Can a derivative of non-open-source AI be considered Open Source AI?

I will talk about my experience fine-tuning a “small” model (200M params) for building a feature in Firefox for describing images (Experimenting with local alt text generation in Firefox Nightly - Mozilla Hacks - the Web developer blog)

For image-to-text models like that, it’s standard practice to use a base model for both the image encoding and the text decoding, and fine tune them – so we don’t start from scratch.

I picked:

  • a VIT model for the image encoder: google/vit-base-patch16-224-in21k
  • a Distilled GPT-2 model for the text decoder: distilbert/distilgpt2

One issue we had when we trained on COCO and Flickr30k was the annotator biases.
I worked on de-biasing the dataset (see distilvit/docs/ at main · mozilla/distilvit · GitHub) and retrained it.

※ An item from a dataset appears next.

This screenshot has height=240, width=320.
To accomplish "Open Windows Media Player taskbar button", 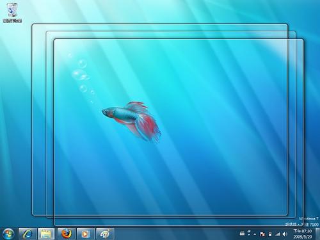I will (x=85, y=234).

For example, one thing that was changed was to keep the description gender-neutral. That new round of fine tuning was very effective. And with only 30k labels, we have yet to find any case of gendered description, and we tested manually thousands of images, including adversarial ones.

What I am getting at is that if a project is very intentional in how it fine tunes base models, even if they don’t have 100% tracability of the data used downstream, and if the whole process is transparent and published as open source, I would consider the new fine tuned model as open source, and anything that would surface from the downstream data as fixable issue by the project maintainers.